9 de febrero, 9 de la mañana
Un espeso manto blanco lo cubre todo. Todo. Miro el estado de las carreteras: normal. Miro el email: el vuelo sigue programado para la hora esperada.
Me ducho, me visto, arreglo un poco el piso y pido un Uber. “No hay coches disponibles, su viaje ha caducado”. Uy. Pido un Uber a la estación de tren en vez de al aeropuerto. Lo mismo. Lo intento una última vez mientras miro el panorama por la ventana y desisto.
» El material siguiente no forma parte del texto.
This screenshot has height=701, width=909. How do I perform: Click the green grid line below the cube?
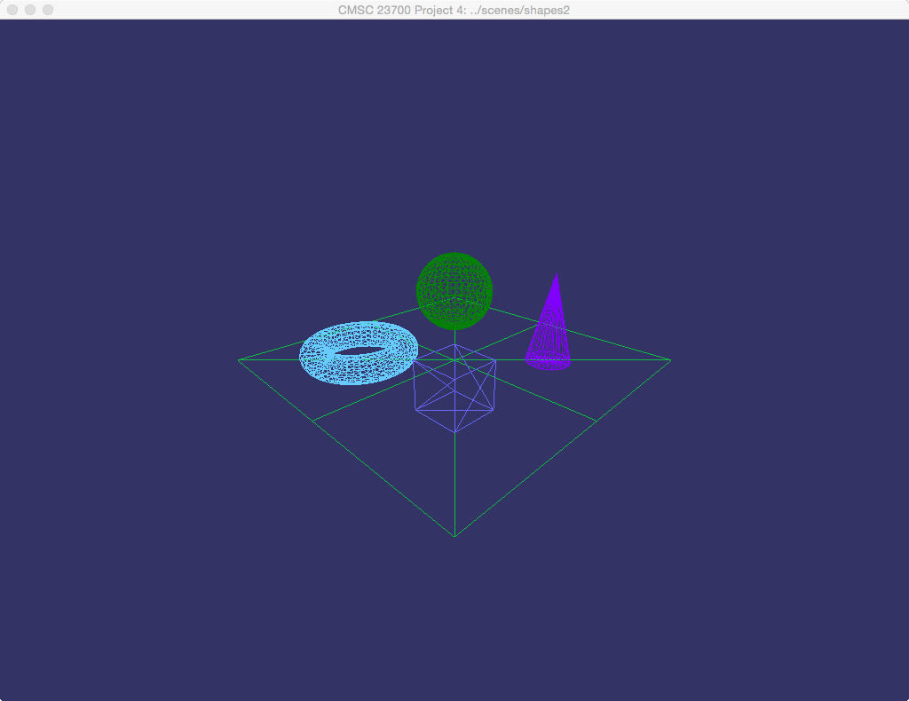click(x=455, y=484)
Dado el estado de las carreteras no les culpo...
11.45
Decido ir andando a la estación de tren, son sólo 15 minutos. Cuando salgo a la calle entiendo el porqué de la ausencia de Ubers: no se ve un alma, ni coches ni personas. Bajo las cuestas como puedo, descubriendo que es mejor llevar la maleta por las partes por las que el hielo resbala y andar por la nieve no pisada. Madre mía, lo que hay que hacer por la ciencia. Para que os hagáis una idea, os podéis imaginar la escena de la película Vacaciones en la que Cameron Díaz va arrastrando sus maletas por la nieve. Pues lo mismo pero sin tacones, y sin tanto glamour.
Llego a una calle transversal con una marquesina y me paro a descansar un momento. Veo que me ha llegado un email de Air Canadá. No... Sí. Me dan la segunda peor noticia que podían darme: han retrasado mi vuelo una hora y media. No creo que pueda coger la conexión a Auckland con tan poco tiempo... a ver si pudieran reubicarme en un vuelo a LA y coger la conexión que iba a coger mi jefa ayer...
Al menos las vistas desde el tren son bonitas
12.30
El agente del mostrador me dice que no me preocupe, que con una hora en Vancouver tengo más que suficiente para cambiar de avión, que no tengo que entrar al país ni nada. Vale. Paso el control de seguridad, entro en una cafetería, pido la comida y: nuevo email “su vuelo ha sido cancelado, no hemos podido reubicarla en otro vuelo, lo sentimos”. Y se quedan tan anchos.
Le pido disculpas a la camarera mientras cancelo el pedido y salgo corriendo hacia… ¿Hacia dónde? Miro en un mapa del aeropuerto dónde están los mostradores de las aerolíneas o el servicio de atención al cliente y no aparece. No gracias, no necesito un masaje de cervicales ni una botella de bourbon… bueno a lo mejor sí, pero tengo otras prioridades. Termino encontrando a un trabajador que me dice que tengo que salir y volver al mostrador de facturación. Genial.
Media hora de reloj durante la cual la agente, muy concentrada, mira su ordenador, resopla, se quita las gafas, se las pone, cambia de ordenador, le pregunta bajito algo a su compañero y no me dirige la palabra, se me hace eterna. Finalmente me mira: parece que ha conseguido reubicarme en un vuelo a San Francisco. Me pide una descripción de la maleta para que puedan encontrarla y ponerla en el vuelo nuevo (doy gracias a tener un pijama y una muda en la maleta de mano… y a que terminase comprándome una maleta bastante llamativa morada de flores que estaba de oferta).
Ya más “tranquila” (en estos momentos no me creo aún que vaya a ser capaz de escapar al Seattle Snowcalipsis 2019) vuelvo al restaurante, como, y me voy a una cafetería a por un Oolong gigante para hidratarme un poco y meterle antioxidantes a mi pobre cuerpo. Y desde aquí os escribo… más noticias desde San Francisco.
8 de la tarde
Soletes, lo he conseguido, la nieve dejó paso al sol y despegamos sin problemas. Y desde aquí, desde este lobby de aeropuerto retomo el blog con el firme propósito de volver. Esperemos que sea una metáfora de mi vida, y tras estos meses de frío desierto y mustio los primeros brotes verdes de la primavera se empiecen a abrir paso en mí.
Si todo va bien, en dos semanas podréis leer mis aventuras en Nueva Zelanda. Esto ha sido sólo el principio quién sabe qué aventuras me esperan en mi primer viaje a Oceanía. No lo quiero decir muy alto, pero tengo un buen presentimiento.